Overconsumption of non-nutritive sweeteners is associated with obesity, whereas the underlying mechanisms remain controversial. This study aimed to investigate the effects of long-term consumption of nutritive or non-nutritive sweeteners with or without high fat diet on sweet taste receptor expression in nutrient-sensing tissues and energy regulation dependent on sweet-sensing.

Methods

50 Male Sprague–Dawley rats (140–160 g) were assigned to 10 groups (n = 5/group). All received fructose at 2.5% or 10%, sucralose at 0.01% or 0.015% or water with a normal chow diet or high fat diet for 12 weeks. Food and drink intake were monitored daily. Oral glucose tolerance test and intraperitoneal glucose tolerance test were performed at week 10 and 11 respectively. Serum was obtained for measurement of biochemical parameters.
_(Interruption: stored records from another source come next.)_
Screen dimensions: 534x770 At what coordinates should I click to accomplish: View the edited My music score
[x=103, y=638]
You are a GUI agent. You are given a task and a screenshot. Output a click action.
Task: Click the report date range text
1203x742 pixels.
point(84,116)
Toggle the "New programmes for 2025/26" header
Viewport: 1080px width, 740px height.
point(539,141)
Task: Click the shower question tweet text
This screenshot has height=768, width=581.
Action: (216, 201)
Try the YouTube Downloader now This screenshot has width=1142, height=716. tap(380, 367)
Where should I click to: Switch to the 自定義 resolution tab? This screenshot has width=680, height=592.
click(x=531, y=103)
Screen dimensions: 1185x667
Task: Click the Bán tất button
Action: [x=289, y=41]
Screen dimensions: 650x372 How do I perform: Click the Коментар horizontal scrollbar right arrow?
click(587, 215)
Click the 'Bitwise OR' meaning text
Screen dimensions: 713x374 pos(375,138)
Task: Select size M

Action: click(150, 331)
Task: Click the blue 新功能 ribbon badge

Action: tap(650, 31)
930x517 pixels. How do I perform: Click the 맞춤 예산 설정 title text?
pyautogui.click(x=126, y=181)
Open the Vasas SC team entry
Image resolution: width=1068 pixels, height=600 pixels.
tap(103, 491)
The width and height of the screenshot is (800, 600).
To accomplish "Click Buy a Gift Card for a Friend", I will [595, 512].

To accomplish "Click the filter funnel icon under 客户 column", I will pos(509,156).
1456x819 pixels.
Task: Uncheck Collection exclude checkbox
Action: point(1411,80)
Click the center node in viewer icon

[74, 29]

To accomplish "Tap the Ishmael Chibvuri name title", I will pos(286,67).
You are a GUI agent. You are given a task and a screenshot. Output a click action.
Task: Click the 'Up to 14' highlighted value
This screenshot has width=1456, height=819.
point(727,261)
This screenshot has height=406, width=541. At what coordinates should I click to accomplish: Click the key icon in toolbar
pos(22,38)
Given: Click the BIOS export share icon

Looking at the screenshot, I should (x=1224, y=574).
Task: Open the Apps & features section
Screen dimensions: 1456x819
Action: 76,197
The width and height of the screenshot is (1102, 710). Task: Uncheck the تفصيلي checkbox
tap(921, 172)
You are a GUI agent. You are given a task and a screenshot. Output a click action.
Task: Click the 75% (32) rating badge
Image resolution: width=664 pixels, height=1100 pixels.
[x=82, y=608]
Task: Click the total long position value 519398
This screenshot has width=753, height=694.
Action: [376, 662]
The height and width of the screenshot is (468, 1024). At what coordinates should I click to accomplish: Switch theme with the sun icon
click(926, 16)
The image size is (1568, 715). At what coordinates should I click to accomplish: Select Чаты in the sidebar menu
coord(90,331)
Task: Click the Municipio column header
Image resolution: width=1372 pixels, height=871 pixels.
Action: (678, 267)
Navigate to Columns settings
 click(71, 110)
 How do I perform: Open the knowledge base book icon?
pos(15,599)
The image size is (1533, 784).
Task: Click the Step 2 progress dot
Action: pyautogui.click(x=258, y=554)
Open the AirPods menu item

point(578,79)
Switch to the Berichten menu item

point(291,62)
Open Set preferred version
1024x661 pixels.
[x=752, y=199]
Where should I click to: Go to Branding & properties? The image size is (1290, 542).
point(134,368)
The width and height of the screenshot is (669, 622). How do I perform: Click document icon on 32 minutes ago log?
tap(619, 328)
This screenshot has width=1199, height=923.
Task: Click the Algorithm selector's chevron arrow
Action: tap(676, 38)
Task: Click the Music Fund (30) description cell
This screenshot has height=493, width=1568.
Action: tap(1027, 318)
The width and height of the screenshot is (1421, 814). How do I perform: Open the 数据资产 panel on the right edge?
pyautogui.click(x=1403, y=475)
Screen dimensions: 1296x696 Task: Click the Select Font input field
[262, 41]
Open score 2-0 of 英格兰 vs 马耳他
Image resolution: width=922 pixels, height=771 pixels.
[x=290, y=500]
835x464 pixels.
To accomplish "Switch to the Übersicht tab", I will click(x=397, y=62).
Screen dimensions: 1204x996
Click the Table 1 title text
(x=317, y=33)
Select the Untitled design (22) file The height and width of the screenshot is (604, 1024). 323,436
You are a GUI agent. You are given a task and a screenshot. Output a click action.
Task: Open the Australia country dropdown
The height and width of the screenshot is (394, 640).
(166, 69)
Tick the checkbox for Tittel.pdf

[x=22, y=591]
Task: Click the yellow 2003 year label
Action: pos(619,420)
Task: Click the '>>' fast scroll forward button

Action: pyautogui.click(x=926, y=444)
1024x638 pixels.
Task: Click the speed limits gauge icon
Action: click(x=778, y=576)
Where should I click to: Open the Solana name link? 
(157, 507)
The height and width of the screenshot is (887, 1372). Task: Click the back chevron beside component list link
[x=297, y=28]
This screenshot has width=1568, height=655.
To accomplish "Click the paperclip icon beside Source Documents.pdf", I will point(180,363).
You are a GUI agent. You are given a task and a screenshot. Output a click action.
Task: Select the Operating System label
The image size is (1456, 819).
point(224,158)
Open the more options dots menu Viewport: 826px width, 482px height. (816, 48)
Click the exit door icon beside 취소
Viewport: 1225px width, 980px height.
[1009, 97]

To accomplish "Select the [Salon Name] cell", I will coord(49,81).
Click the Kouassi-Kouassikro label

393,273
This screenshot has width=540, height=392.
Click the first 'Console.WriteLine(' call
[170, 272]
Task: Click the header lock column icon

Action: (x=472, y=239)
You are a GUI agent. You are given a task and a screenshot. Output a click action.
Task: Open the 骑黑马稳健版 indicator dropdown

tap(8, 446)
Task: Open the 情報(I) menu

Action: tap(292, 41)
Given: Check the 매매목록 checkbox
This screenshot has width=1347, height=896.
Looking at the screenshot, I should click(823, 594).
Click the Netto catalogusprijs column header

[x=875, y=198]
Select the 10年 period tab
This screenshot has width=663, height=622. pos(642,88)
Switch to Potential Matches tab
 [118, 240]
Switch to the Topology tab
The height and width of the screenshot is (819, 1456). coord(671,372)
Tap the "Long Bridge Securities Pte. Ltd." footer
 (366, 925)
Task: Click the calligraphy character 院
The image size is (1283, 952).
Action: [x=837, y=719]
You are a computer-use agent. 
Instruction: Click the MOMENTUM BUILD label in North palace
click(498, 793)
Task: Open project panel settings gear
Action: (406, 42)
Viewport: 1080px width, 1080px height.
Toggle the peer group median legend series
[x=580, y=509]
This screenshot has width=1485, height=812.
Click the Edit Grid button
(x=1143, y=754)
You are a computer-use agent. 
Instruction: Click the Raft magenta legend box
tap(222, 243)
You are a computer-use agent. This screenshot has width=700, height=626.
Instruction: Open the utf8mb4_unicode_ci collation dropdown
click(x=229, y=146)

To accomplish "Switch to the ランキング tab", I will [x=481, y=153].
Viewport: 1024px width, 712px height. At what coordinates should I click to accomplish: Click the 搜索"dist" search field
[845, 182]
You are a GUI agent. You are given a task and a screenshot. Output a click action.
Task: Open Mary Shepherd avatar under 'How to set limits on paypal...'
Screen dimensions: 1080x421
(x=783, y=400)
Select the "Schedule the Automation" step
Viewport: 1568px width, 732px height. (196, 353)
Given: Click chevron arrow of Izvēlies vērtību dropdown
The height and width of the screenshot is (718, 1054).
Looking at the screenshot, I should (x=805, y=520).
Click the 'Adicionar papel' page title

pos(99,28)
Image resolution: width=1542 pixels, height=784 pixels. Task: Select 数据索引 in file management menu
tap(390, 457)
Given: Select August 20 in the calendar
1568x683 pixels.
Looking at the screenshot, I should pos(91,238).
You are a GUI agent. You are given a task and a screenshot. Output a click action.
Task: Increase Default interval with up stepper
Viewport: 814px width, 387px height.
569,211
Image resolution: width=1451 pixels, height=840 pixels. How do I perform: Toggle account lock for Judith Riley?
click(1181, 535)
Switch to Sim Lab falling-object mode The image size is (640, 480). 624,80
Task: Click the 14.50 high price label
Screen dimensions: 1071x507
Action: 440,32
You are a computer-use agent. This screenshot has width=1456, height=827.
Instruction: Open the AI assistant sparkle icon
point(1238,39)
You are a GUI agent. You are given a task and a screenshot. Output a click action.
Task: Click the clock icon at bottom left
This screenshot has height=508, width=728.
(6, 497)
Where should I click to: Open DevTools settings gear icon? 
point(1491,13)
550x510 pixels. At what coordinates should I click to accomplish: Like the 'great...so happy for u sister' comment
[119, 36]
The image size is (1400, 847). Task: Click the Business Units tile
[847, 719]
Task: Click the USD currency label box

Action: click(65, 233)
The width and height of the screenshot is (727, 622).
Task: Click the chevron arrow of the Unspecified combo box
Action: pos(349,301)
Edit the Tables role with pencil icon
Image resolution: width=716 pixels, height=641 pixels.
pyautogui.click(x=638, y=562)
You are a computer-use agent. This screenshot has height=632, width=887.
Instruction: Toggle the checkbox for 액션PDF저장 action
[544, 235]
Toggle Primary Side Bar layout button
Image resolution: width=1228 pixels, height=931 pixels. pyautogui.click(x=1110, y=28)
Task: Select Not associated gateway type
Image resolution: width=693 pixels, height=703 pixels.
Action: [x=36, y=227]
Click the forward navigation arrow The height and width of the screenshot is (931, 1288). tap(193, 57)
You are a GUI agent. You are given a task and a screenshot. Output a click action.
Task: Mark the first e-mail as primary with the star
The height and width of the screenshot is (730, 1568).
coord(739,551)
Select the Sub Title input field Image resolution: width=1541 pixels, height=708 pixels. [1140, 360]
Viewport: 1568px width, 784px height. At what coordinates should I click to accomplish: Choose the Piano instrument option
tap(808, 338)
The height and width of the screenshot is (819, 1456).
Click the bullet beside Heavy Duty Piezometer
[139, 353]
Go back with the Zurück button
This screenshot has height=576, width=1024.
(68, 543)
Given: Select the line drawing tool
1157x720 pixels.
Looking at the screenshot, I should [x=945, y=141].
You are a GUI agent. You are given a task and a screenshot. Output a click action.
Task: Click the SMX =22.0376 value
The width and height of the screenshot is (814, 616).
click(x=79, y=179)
Tongue, duodenum, jejunum, ileum, colon and hypothalamus were rapidly removed to assess gene expression.

Results

Long-term consumption of sweeteners impaired glucose tolerance, increased calorie intake and body weight. A significant upregulation of sweet taste receptor expression was observed in all the four intestinal segments in groups fed 0.01% sucralose or 0.015% sucralose, most strikingly in the ileum, accompanied by elevated serum glucagon-like peptide-1 levels and up-regulated expression of sodium-dependent glucose cotransporter 1 and glucose transporter 2. A significant down-regulation in the tongue and hypothalamus was observed in groups fed 10% fructose or 0.015% sucralose, with alterations in hypothalamic appetite signals. The presence of high fat diet differentially modulates sweet taste perception in nutrient-sensing tissues.

Conclusions

Long-term consumption of whether nutritive sweeteners or non-nutritive sweeteners combined with high fat diet contribute to dysregulation of sweet taste receptor expression in oral, intestinal and central nervous tissues.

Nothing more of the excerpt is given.